# TASK REQUIREMENTS
Would you please copy the part of the material below that opens with the line containing "This screenshot has width=203, height=114." and closes with the line containing "Select the specific sign ups radio button"? Copy it exactly, and only it.

# INFORMATION SUPPLIED
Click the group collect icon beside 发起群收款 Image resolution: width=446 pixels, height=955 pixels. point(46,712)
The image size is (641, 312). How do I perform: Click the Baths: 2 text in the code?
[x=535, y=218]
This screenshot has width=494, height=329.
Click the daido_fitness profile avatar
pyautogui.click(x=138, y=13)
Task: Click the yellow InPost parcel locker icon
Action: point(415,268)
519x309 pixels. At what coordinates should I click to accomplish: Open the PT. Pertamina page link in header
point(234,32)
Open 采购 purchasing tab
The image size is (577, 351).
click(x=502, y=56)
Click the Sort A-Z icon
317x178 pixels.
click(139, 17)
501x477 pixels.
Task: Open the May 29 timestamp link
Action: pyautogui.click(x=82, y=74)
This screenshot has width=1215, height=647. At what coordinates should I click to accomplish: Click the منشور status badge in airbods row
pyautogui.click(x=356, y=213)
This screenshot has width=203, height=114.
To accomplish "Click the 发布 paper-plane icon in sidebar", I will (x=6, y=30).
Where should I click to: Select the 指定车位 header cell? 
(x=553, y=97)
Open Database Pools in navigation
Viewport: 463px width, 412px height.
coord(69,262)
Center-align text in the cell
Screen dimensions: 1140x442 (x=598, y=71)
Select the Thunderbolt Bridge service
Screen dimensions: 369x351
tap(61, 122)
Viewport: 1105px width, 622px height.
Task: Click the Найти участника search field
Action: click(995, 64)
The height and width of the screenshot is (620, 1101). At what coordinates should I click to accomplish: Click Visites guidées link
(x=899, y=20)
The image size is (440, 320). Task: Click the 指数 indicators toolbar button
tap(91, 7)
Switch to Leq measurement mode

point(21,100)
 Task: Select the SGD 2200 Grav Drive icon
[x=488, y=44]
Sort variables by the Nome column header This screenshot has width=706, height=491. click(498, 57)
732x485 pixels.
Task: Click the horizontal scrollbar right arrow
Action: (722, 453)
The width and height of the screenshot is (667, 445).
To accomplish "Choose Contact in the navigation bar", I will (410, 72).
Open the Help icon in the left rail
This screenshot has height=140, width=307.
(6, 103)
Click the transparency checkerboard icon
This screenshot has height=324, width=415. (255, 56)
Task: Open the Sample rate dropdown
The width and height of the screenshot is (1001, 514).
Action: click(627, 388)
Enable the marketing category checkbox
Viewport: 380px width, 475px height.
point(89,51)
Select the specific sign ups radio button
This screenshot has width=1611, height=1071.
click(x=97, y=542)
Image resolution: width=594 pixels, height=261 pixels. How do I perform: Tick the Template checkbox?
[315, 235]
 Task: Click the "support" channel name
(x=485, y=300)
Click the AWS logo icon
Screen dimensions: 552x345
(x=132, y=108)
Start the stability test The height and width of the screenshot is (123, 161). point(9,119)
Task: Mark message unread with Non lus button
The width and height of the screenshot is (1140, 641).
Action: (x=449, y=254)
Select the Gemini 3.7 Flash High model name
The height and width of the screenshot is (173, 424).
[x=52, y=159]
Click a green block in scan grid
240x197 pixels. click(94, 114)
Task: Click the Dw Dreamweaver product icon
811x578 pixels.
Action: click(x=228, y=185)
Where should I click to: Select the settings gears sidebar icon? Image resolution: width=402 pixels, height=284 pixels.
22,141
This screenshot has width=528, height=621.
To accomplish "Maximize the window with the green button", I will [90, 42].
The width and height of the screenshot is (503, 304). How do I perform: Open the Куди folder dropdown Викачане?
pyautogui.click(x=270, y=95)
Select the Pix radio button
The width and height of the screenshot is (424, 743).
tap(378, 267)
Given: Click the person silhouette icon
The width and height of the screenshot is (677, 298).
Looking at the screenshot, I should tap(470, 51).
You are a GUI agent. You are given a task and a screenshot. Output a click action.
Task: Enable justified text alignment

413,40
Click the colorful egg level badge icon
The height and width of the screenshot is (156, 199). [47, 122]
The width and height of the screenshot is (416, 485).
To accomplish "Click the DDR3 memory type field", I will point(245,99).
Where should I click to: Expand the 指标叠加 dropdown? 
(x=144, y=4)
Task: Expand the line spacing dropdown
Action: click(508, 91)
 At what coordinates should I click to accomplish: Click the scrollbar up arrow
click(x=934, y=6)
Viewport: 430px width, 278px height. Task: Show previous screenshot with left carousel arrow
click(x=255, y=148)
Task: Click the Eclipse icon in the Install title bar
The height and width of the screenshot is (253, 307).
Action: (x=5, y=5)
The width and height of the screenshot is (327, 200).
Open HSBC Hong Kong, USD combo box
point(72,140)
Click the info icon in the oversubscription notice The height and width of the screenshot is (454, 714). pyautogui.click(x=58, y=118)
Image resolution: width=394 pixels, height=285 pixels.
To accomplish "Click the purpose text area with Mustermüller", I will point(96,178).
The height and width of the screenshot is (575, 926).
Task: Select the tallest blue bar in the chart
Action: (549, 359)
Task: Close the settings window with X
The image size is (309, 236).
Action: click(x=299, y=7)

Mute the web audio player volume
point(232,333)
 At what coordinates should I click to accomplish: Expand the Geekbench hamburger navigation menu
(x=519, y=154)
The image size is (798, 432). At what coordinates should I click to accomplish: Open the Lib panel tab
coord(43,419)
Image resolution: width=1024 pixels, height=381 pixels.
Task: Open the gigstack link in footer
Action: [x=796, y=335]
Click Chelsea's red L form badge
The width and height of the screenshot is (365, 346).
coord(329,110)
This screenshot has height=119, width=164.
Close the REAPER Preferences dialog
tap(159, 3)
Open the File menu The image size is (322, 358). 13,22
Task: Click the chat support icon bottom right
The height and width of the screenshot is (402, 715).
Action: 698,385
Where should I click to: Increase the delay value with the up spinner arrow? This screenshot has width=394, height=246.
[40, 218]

# SOLUTION FOR THIS TASK
This screenshot has width=203, height=114.
To accomplish "Click the 发布 paper-plane icon in sidebar", I will (x=6, y=30).
Where should I click to: Select the 指定车位 header cell? 
(x=553, y=97)
Open Database Pools in navigation
Viewport: 463px width, 412px height.
coord(69,262)
Center-align text in the cell
Screen dimensions: 1140x442 (x=598, y=71)
Select the Thunderbolt Bridge service
Screen dimensions: 369x351
tap(61, 122)
Viewport: 1105px width, 622px height.
Task: Click the Найти участника search field
Action: click(995, 64)
The height and width of the screenshot is (620, 1101). At what coordinates should I click to accomplish: Click Visites guidées link
(x=899, y=20)
The image size is (440, 320). Task: Click the 指数 indicators toolbar button
tap(91, 7)
Switch to Leq measurement mode

point(21,100)
 Task: Select the SGD 2200 Grav Drive icon
[x=488, y=44]
Sort variables by the Nome column header This screenshot has width=706, height=491. click(498, 57)
732x485 pixels.
Task: Click the horizontal scrollbar right arrow
Action: (722, 453)
The width and height of the screenshot is (667, 445).
To accomplish "Choose Contact in the navigation bar", I will (410, 72).
Open the Help icon in the left rail
This screenshot has height=140, width=307.
(6, 103)
Click the transparency checkerboard icon
This screenshot has height=324, width=415. (255, 56)
Task: Open the Sample rate dropdown
The width and height of the screenshot is (1001, 514).
Action: click(627, 388)
Enable the marketing category checkbox
Viewport: 380px width, 475px height.
point(89,51)
Select the specific sign ups radio button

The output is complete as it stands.